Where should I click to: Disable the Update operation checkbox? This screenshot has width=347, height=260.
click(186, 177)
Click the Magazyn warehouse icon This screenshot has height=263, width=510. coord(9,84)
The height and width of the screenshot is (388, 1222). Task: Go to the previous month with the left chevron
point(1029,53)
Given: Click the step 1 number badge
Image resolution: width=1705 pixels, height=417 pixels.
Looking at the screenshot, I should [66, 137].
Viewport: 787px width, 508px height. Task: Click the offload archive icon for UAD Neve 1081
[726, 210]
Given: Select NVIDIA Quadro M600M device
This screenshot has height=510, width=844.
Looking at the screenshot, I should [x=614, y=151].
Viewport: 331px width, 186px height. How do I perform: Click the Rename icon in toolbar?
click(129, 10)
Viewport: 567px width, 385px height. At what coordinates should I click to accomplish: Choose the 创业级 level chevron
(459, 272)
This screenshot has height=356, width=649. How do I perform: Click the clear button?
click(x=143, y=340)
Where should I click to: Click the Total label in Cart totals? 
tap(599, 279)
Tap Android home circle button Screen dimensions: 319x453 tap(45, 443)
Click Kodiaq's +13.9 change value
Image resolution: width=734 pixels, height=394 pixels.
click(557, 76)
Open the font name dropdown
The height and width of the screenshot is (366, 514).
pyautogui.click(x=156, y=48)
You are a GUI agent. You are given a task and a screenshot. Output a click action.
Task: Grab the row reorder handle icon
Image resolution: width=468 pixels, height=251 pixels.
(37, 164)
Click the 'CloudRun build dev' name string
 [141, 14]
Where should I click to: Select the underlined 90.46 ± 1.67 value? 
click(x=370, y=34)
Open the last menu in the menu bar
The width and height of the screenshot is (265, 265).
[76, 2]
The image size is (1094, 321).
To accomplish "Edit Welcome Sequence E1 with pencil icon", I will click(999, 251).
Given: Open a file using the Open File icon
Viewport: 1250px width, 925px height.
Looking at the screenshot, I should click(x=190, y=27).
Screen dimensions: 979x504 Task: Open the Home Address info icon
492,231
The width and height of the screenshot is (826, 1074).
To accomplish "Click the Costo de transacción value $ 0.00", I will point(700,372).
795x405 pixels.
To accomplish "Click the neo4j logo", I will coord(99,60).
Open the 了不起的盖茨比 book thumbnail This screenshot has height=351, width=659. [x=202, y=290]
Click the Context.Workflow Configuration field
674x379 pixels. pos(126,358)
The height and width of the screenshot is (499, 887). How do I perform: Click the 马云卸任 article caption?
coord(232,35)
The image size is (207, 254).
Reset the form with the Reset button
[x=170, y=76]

**WHAT TO WORK ON**
An exact transcription of all the records is needed.

**SOLUTION**
Where should I click to: Disable the Update operation checkbox? This screenshot has width=347, height=260.
click(186, 177)
Click the Magazyn warehouse icon This screenshot has height=263, width=510. coord(9,84)
The height and width of the screenshot is (388, 1222). Task: Go to the previous month with the left chevron
point(1029,53)
Given: Click the step 1 number badge
Image resolution: width=1705 pixels, height=417 pixels.
Looking at the screenshot, I should [66, 137].
Viewport: 787px width, 508px height. Task: Click the offload archive icon for UAD Neve 1081
[726, 210]
Given: Select NVIDIA Quadro M600M device
This screenshot has height=510, width=844.
Looking at the screenshot, I should [x=614, y=151].
Viewport: 331px width, 186px height. How do I perform: Click the Rename icon in toolbar?
click(129, 10)
Viewport: 567px width, 385px height. At what coordinates should I click to accomplish: Choose the 创业级 level chevron
(459, 272)
This screenshot has height=356, width=649. How do I perform: Click the clear button?
click(x=143, y=340)
Where should I click to: Click the Total label in Cart totals? 
tap(599, 279)
Tap Android home circle button Screen dimensions: 319x453 tap(45, 443)
Click Kodiaq's +13.9 change value
Image resolution: width=734 pixels, height=394 pixels.
click(557, 76)
Open the font name dropdown
The height and width of the screenshot is (366, 514).
pyautogui.click(x=156, y=48)
You are a GUI agent. You are given a task and a screenshot. Output a click action.
Task: Grab the row reorder handle icon
Image resolution: width=468 pixels, height=251 pixels.
(37, 164)
Click the 'CloudRun build dev' name string
 [141, 14]
Where should I click to: Select the underlined 90.46 ± 1.67 value? 
click(x=370, y=34)
Open the last menu in the menu bar
The width and height of the screenshot is (265, 265).
[76, 2]
The image size is (1094, 321).
To accomplish "Edit Welcome Sequence E1 with pencil icon", I will click(999, 251).
Given: Open a file using the Open File icon
Viewport: 1250px width, 925px height.
Looking at the screenshot, I should click(x=190, y=27).
Screen dimensions: 979x504 Task: Open the Home Address info icon
492,231
The width and height of the screenshot is (826, 1074).
To accomplish "Click the Costo de transacción value $ 0.00", I will point(700,372).
795x405 pixels.
To accomplish "Click the neo4j logo", I will coord(99,60).
Open the 了不起的盖茨比 book thumbnail This screenshot has height=351, width=659. [x=202, y=290]
Click the Context.Workflow Configuration field
674x379 pixels. pos(126,358)
The height and width of the screenshot is (499, 887). How do I perform: Click the 马云卸任 article caption?
coord(232,35)
The image size is (207, 254).
Reset the form with the Reset button
[x=170, y=76]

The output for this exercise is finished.